Not All Tacos are the Same, Güey
“The al pastor taco is universal,” says Dra. Miriam Bertran Vilà, a professor of social anthropology, in the first episode. “It is what makes us chilangos.” Mexico City’s emblematic El Pastor taco is this city’s residents most beloved street food. Like what a slice of late night pizza is to New Yorkers. Hell, it’s as pedestrian as the capital’s smog suggests another cool guy with a hat and piercings also interviewed on the street.
Contrary to popular belief the Spanish had nothing to do with any of the tacos’ origins. Food writer Pedro Reyes explains the taco’s ancestors, so to speak, are actually from Asia Minor, from a region formerly known as Anatoli. Reyes references food from the Ottoman Empire, what would be Lebanon’s Shawarmas, Greece’s Gyros, and Turkey’s Doner Kebab as the tacos long lost relatives. When the Lebanese migrated to Mexico they settled in Puebla and started making “Middle Eastern tacos,” says Reyes. Once Mexico’s history of colonialism began introducing pigs, they swapped in pork for lamb and mutton and served it on flour tortillas with chipotle salsa. The adobo always contained chiles, vinegars, and spices, but today’s recipes vary from taco shop to taco shop and no one in Mexico likes to divulge their secrets.
When in Mexico City you must go to Lorenzo Boturini Street to find several legendary taco spots. These include Gabacho Taqueria, El Pastorcito, and Los Güeros, each with their loyal fan base. When you order a taco al pastor, there are four main types: proto al-pastor taco (Arab style with corn tortillas), the purist taco (lightly marinated with adobo sauce), the red trompo (tons of adobo, served with pineapple), and finally, an al pastor sorted meat dish.
Episode two’s star is the Carnitas taco, which when one takes a bite, the oil from the meat’s oil drips down one’s chin. These hail from the state of Michoacán. Episode three is about the tacos de canasta (basket) with origins in Tlaxcala. These are prepared the night before and are sold on the streets “when you need it the most.” These mobile tacos, usually found on the back of a bicycle or on a cart with wheels, are packed into baskets with paper filling and characteristic blue plastic wrap. They are different from other tacos due to their mashed up ingredients of potatoes, beans and chicharrón.

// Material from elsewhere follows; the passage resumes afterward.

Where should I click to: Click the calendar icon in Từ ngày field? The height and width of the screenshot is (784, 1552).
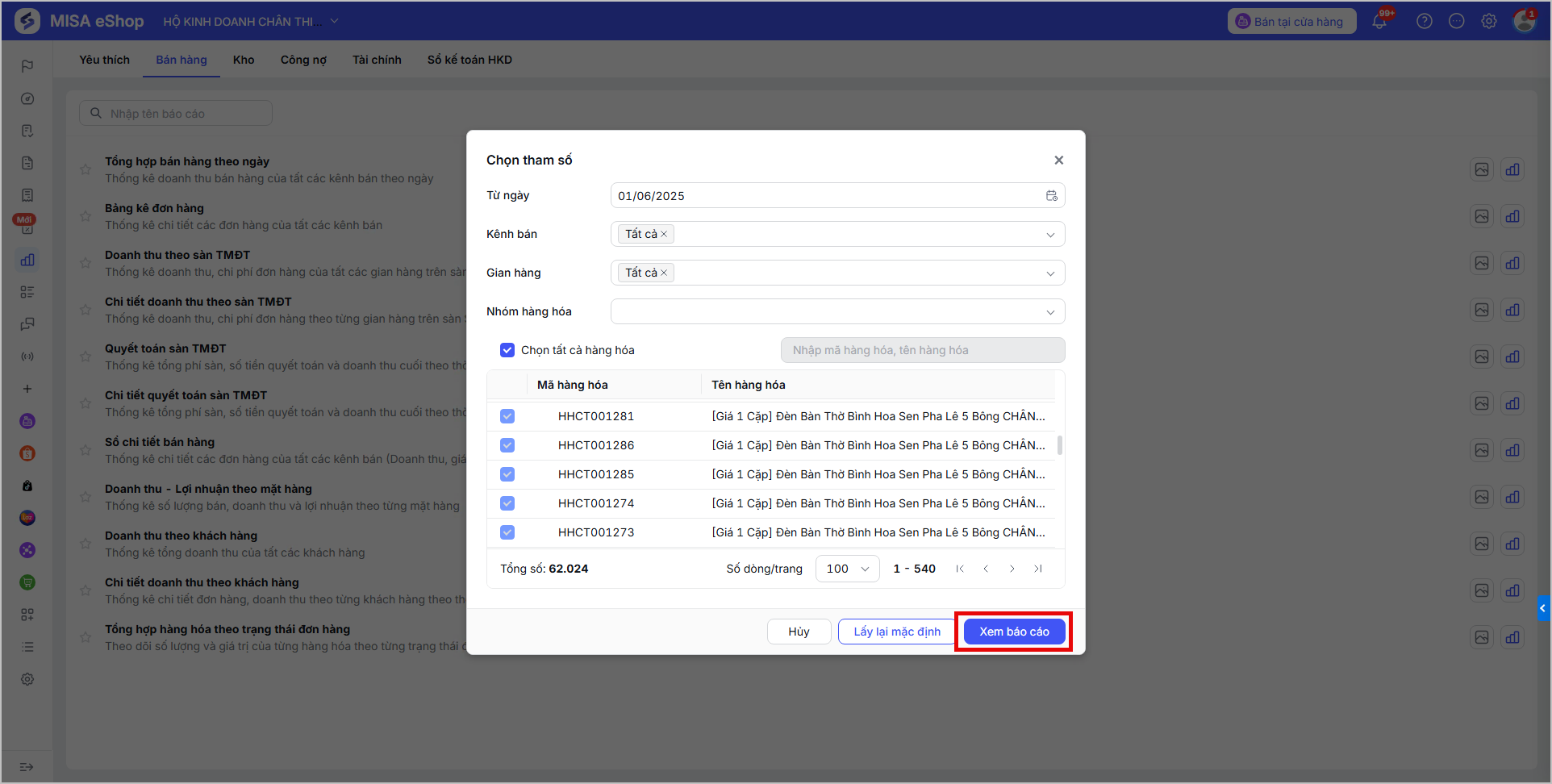pyautogui.click(x=1052, y=196)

They’re are served with a fresh salsa with a bit of avocado and also pickled chile peppers. Served warm and greasy, the chicharrón is always the best seller most vendors will admit. The best part about this episode is the mini profile on the taco-selling drag queen Lady Tacos de Canasta.
Episode four is about carne asada tacos from Sonora. Imagine flaming beef on a thick tortilla with touches of guacamole, onion and cilantro brought to your neighborhood in a trendy taco truck in the U.S. This is what all the gringos in Los Angeles drool over they say. A kind of safe, less experimental of taco for the debutant. Episode five delves into the world of the barbacoa taco, which will forever debunk the myth of all tacos being a fast food. This taco hailing from Mayan cooking traditions is a slow cooked banquet of meats grilled on agave leaves beneath ground level in a well for eight to 16 hours. Episode six is all about the guisado (stew) tacos for workers on the go. The stews are made with everything you can think of from all the regions. From the most intricate of liver stews to large spoonfuls of scrambled eggs, rice, lettuce and tomato stacked up high on a round delicate little tortilla.
I have to admit to a slight case of food envy; Mexican culture has invented a dish with infinite amounts of ways to pleasure the palate. To paraphrase food writer Pedro Reyes, don’t worry if you’re not Mexican, one can become temporarily Mexican through tacos.